_Aim of the exercise_: Locate the line that contains "Task: Open Profile icon in sidebar" in the entries below, then repeat it and every following line through the line that contains "Task: Click the date", exactly, and no others.

#### Supplied information

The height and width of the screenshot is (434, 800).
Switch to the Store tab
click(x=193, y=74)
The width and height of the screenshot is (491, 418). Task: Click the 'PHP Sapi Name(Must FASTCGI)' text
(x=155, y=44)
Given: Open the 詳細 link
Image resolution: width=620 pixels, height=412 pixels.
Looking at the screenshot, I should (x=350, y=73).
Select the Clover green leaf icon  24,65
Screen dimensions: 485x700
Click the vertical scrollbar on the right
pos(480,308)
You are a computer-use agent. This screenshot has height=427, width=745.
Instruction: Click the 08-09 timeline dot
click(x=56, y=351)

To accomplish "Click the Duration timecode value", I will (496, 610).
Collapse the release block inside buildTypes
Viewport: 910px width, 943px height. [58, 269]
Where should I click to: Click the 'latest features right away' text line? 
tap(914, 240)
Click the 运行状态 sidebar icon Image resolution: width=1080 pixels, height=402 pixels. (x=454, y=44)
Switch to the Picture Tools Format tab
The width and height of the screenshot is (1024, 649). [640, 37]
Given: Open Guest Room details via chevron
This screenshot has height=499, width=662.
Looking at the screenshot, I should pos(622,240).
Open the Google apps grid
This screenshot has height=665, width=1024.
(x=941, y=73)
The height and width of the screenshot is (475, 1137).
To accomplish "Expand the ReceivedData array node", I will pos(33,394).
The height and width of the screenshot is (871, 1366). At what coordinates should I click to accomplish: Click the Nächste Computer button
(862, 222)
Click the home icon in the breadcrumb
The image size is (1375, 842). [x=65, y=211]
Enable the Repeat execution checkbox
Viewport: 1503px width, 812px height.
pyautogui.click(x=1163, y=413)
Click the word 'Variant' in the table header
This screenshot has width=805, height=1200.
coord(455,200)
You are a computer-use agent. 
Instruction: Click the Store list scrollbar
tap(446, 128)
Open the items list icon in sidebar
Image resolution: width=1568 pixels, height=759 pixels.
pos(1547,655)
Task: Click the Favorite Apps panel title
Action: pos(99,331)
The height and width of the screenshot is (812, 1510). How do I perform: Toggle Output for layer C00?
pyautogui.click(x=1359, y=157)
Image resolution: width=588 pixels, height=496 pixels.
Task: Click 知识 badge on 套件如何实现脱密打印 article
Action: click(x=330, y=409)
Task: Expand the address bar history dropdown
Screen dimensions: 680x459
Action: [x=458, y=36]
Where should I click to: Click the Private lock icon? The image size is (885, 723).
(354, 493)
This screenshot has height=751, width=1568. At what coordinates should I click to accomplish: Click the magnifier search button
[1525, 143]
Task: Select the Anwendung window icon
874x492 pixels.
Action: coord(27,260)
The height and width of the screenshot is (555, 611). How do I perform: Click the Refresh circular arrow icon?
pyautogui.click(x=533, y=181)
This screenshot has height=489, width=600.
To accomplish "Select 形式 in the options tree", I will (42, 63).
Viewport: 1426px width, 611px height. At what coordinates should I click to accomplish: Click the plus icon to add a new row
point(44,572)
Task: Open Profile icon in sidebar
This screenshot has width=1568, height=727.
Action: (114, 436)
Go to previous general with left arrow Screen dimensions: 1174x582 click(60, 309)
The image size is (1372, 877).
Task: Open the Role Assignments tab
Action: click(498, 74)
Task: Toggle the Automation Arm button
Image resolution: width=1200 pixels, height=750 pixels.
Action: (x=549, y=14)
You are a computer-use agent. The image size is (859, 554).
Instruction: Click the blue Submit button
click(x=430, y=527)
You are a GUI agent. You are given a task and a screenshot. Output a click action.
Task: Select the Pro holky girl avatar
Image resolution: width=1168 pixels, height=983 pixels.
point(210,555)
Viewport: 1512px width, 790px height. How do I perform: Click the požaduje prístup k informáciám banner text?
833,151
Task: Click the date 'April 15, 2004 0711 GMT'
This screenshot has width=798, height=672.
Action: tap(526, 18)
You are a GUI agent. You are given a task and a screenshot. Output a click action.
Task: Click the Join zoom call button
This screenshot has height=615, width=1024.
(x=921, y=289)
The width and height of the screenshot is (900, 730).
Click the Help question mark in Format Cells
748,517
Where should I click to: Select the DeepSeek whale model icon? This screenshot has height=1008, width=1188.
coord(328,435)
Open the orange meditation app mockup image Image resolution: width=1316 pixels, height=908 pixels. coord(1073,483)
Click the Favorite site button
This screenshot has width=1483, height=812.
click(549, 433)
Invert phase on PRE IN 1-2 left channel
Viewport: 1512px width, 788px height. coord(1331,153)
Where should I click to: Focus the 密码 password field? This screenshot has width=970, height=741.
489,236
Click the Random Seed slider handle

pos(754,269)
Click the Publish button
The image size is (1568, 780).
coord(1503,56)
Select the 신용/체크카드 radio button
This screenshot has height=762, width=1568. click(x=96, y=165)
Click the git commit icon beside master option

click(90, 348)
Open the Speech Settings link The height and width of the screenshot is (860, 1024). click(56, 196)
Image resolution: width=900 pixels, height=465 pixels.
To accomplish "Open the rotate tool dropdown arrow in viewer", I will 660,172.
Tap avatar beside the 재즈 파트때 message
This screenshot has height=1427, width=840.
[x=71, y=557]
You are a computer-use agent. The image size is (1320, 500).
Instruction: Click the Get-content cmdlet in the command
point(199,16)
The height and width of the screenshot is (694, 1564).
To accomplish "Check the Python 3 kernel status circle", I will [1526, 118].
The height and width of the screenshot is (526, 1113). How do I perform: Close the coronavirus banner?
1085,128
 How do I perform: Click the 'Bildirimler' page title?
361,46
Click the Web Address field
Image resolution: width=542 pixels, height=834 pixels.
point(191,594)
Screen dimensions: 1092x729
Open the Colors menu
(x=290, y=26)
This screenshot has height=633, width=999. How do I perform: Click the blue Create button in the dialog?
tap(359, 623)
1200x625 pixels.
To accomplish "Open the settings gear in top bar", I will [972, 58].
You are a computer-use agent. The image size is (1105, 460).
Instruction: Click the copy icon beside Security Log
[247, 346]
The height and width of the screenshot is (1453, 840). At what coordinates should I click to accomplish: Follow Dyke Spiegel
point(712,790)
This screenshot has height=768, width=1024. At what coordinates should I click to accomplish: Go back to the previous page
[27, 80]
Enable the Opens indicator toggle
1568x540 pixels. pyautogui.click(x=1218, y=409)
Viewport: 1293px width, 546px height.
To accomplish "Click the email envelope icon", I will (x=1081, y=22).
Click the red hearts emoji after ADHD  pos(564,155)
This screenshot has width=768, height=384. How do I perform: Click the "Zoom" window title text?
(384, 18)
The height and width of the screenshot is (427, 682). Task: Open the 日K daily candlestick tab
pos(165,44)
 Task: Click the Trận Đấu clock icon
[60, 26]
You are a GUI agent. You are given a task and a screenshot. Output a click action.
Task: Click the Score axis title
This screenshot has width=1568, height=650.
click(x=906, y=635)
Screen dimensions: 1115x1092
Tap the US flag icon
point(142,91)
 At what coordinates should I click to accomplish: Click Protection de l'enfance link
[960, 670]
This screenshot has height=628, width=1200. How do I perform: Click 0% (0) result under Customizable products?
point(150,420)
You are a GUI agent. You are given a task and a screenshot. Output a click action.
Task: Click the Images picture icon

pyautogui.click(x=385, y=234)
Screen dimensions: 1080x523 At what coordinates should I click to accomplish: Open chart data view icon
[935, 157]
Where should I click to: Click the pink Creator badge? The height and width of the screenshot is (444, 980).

########

_Your response_:
Task: Open Profile icon in sidebar
This screenshot has width=1568, height=727.
Action: (114, 436)
Go to previous general with left arrow Screen dimensions: 1174x582 click(60, 309)
The image size is (1372, 877).
Task: Open the Role Assignments tab
Action: click(498, 74)
Task: Toggle the Automation Arm button
Image resolution: width=1200 pixels, height=750 pixels.
Action: (x=549, y=14)
You are a computer-use agent. The image size is (859, 554).
Instruction: Click the blue Submit button
click(x=430, y=527)
You are a GUI agent. You are given a task and a screenshot. Output a click action.
Task: Select the Pro holky girl avatar
Image resolution: width=1168 pixels, height=983 pixels.
point(210,555)
Viewport: 1512px width, 790px height. How do I perform: Click the požaduje prístup k informáciám banner text?
833,151
Task: Click the date 'April 15, 2004 0711 GMT'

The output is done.